TEXT: ANDREAS WILINK
Albert ist in seinem Suffkopf, der auch nüchtern betrachtet wenig beinhaltet, auf die Bahngleise geklettert und gerade eben so davon gekommen; Mo kann notorisch nicht die Hände von fremdem Eigentum lassen; Rhino hat volltrunken ein ehrwürdiges Denkmal bestiegen; und Robbie (Paul Brannigan) schlägt ohne zu überlegen zu, so heftig, dass es mit einem blauen Auge nicht abgetan ist. Seine Toleranzschwelle liegt sehr niedrig, anders als die des Richters vor dem Glasgower Gericht, der die Delinquenten mit ein paar hundert Stunden gemeinnütziger Arbeit davonkommen lässt. Für Robbie, der als Ausweis seiner unkontrollierten Energie Narben im Gesicht trägt, die letzte Chance. Die er nur bekommen hat, weil er als werdender Vater mit seiner Freundin Leonie eine Perspektive haben könnte, was deren Vater ganz anders sieht. Robbie passt nicht in die Familie. Einen Job kriegt er bei seinem Vorleben eh nicht, und mit der rivalisierenden Gang aus alten Tagen kündigt sich bereits der nächste Konflikt an.
Es sieht alles nach einem echten Ken-Loach-Film aus, in dem das soziale Gewissen des Vereinigten Königreichs schlägt. Aber dann ändert sich die Stimmung. Was auch am Alkohol liegt.

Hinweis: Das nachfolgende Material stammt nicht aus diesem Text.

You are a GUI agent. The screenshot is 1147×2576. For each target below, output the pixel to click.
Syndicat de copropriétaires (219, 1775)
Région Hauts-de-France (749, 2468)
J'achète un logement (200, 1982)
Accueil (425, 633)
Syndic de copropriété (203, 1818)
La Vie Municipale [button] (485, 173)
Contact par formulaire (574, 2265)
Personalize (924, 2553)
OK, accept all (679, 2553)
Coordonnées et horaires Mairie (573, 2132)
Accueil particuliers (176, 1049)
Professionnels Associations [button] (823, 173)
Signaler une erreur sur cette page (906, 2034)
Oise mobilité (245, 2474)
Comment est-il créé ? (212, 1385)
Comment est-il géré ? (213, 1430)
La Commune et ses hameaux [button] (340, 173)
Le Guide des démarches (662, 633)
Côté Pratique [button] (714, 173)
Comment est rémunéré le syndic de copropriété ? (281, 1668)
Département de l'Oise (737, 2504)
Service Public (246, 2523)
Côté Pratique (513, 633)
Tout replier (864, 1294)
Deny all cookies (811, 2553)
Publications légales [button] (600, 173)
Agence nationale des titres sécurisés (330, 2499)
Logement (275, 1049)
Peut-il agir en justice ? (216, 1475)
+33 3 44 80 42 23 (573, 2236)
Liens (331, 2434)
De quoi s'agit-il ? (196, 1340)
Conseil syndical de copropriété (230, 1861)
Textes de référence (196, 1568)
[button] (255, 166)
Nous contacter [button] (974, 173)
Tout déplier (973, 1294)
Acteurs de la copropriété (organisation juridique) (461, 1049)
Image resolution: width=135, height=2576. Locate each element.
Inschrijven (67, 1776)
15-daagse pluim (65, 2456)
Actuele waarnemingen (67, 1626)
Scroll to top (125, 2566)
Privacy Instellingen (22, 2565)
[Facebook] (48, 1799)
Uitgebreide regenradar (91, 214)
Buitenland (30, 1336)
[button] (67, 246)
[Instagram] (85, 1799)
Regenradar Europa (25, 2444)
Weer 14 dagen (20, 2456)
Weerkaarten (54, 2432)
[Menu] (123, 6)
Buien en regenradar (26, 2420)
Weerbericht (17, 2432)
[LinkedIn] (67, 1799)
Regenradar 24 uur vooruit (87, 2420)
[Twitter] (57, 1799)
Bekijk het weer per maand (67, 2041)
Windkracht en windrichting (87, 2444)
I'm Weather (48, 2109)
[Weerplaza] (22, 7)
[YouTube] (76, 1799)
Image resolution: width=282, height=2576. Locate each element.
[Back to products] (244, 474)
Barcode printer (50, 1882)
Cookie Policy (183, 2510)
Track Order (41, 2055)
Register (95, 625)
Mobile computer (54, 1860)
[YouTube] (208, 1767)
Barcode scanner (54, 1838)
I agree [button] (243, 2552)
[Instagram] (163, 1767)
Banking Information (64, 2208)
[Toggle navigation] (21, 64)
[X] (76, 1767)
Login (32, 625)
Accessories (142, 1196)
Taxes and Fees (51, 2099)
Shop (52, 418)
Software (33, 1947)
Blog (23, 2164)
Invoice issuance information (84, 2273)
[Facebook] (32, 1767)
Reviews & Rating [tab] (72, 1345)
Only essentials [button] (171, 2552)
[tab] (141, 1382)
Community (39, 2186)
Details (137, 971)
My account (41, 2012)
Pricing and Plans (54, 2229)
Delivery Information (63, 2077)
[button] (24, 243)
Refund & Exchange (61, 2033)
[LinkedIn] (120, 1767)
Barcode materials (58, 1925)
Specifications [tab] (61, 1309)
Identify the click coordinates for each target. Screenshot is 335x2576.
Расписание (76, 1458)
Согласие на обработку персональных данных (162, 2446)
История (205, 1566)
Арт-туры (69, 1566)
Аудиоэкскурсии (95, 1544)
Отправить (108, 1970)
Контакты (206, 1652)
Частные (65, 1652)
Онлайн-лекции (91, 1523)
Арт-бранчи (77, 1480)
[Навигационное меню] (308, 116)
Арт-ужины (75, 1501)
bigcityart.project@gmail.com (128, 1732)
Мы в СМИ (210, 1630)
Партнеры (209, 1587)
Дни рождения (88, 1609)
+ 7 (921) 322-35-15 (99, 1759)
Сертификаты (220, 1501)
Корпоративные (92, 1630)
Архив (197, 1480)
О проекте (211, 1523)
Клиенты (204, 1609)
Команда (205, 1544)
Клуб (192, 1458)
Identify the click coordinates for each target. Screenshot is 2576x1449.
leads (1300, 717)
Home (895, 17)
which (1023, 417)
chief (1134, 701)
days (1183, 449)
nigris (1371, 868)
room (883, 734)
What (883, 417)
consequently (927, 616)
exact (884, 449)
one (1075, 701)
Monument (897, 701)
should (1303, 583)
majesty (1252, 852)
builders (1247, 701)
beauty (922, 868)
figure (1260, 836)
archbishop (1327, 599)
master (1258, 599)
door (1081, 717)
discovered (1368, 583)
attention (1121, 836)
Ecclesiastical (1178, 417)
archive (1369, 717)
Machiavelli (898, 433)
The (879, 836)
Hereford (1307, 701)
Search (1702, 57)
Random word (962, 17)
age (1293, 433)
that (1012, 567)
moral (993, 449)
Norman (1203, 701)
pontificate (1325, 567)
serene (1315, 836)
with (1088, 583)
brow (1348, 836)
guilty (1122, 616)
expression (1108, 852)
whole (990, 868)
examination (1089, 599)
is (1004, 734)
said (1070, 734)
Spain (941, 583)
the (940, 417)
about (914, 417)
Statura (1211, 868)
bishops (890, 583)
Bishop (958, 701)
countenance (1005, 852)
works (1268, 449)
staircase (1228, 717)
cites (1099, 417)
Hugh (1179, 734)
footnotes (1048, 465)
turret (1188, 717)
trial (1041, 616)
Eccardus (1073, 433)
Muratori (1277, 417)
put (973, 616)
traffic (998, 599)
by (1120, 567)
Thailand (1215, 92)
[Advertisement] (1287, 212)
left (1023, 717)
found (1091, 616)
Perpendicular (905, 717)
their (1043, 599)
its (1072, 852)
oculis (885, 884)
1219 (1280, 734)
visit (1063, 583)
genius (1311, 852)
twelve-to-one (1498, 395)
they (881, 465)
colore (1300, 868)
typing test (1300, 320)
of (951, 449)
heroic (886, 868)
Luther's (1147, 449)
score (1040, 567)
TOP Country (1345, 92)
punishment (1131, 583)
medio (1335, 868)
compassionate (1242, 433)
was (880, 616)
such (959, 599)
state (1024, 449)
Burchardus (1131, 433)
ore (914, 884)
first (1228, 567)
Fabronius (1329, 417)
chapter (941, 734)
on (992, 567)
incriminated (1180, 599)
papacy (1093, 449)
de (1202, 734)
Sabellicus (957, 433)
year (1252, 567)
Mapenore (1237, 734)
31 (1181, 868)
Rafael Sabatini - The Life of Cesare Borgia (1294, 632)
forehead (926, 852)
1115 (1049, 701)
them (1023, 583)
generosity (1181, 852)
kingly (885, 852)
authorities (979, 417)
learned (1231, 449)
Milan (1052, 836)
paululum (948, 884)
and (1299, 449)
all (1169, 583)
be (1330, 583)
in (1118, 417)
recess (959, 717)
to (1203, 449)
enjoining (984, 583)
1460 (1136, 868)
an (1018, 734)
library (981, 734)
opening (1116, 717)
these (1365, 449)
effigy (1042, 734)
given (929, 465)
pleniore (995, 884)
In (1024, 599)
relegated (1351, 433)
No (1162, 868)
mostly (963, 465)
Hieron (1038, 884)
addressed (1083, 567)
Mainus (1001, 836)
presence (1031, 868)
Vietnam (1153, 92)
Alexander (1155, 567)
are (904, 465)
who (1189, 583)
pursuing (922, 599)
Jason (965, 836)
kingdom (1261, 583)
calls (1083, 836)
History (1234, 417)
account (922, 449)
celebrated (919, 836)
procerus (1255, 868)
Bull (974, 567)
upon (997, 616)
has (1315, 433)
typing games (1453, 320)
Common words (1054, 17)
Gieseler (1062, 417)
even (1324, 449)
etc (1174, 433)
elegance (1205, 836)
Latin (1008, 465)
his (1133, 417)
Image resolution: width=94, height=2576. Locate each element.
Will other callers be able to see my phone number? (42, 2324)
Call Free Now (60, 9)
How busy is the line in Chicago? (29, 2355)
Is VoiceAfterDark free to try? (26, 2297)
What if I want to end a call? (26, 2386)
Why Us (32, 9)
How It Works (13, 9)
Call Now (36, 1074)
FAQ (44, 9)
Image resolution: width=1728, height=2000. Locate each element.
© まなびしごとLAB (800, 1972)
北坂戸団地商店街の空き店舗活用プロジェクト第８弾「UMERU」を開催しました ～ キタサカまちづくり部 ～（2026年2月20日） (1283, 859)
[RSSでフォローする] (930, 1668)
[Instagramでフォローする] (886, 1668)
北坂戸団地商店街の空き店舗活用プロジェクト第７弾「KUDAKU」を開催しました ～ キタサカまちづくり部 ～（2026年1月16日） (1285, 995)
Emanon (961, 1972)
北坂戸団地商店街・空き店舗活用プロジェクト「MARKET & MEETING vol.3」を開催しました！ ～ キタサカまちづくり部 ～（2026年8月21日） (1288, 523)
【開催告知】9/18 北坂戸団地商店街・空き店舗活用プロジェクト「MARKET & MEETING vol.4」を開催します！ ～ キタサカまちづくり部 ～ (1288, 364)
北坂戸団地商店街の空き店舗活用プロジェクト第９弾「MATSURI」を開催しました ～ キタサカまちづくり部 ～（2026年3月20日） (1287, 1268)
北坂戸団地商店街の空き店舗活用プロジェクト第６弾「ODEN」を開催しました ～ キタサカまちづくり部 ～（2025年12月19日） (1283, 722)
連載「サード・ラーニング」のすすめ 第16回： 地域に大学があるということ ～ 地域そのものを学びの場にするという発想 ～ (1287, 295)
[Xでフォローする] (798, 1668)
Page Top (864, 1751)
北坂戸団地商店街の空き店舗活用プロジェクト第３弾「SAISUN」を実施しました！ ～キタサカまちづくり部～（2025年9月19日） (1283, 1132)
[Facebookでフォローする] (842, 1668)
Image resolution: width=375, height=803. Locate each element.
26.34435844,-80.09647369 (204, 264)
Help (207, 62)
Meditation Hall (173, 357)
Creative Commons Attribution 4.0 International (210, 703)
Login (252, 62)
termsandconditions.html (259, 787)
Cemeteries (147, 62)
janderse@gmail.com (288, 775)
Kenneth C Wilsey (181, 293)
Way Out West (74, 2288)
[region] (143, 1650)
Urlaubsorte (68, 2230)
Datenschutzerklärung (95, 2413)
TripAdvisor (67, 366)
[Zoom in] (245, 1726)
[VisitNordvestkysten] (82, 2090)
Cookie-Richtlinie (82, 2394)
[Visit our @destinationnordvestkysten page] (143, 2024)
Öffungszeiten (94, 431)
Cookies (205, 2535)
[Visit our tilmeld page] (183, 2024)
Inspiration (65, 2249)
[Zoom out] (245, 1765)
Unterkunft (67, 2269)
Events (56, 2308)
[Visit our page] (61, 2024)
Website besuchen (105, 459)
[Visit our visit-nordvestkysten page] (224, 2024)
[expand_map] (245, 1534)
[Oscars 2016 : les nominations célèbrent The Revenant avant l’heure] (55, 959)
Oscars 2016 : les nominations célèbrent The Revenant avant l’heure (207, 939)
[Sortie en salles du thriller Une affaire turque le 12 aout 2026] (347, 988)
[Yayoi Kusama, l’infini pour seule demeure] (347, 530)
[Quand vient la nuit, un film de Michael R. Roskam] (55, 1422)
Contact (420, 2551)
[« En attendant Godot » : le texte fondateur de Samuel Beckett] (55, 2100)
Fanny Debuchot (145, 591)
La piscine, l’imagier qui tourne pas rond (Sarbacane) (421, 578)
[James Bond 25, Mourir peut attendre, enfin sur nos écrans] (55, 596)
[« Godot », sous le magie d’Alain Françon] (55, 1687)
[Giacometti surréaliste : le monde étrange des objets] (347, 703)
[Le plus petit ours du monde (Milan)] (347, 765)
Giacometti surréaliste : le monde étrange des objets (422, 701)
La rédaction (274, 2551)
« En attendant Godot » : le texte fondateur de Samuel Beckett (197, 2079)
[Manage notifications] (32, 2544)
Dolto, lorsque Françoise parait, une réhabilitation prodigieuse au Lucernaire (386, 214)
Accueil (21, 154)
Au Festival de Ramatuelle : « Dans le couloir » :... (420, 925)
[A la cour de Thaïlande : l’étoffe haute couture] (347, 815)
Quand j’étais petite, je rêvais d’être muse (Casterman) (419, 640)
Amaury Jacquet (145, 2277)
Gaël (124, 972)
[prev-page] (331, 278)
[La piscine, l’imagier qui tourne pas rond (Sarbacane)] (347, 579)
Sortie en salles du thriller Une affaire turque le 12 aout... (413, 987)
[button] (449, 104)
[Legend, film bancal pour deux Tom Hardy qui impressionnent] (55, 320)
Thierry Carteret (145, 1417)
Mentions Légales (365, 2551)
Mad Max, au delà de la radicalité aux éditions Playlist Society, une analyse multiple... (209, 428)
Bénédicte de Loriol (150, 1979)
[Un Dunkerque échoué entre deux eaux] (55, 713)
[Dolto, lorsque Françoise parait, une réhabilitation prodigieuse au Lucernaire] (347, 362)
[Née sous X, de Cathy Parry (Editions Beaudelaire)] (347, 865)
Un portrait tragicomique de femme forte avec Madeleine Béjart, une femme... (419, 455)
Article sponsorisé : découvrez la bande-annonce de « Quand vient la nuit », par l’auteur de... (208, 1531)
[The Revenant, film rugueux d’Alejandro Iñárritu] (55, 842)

Unter Führung ihres großherzigen Sozialarbeiters Harry (John Henshaw) besichtigt die Vierergruppe eine Destillerie, verkostet Whisky und lernt dabei, was jeder Schotte weiß: dass bei der Lagerung jedes Jahr ein bestimmtes Quantum Alkohol verdunstet, der sogenannte »Angels’ Share« (Engelschluck). Robbie merkt, dass er ein feines Näschen hat. Er riecht und schmeckt die Inhaltsstoffe in ihren süßen, maritimen, torfigen oder rauchigen Noten. Als er von der Versteigerung eines ganz raren Fasses Whisky hört, das auf eine Million Pfund taxiert wird, beweist er auch hier Instinkt. Es bringt ihn auf eine raffinierte Idee.
Manches erinnert an den legendären »Clou«, während der soziale Aspekt sich etwas verdünnisiert: gewissermaßen Ken Loachs »Angels’ Share« – sein Tribut an ein hochprozentiges Märchen, heiter, entspannt, sehr positiv und mit vielen guten, aber deshalb noch keinen dummen Gefühlen. Robbie, der am Ende mit Frau und Kind in die Zukunft aufbricht, die ebenfalls mit Whisky zu tun hat, wird es schaffen. Kein Film für Abstinenzler. Man wird trunken vor Vergnügen.
»Angels’ Share«; Regie: Ken Loach; Darsteller: Paul Brannigan, Siobhan Reilly, John Henshaw, Gary Maitland, William Ruane, Jasmin Riggins; UK, Frankreich, Belgien, Italien 2012; 101 Min.; Start: 18. Oktober 2012.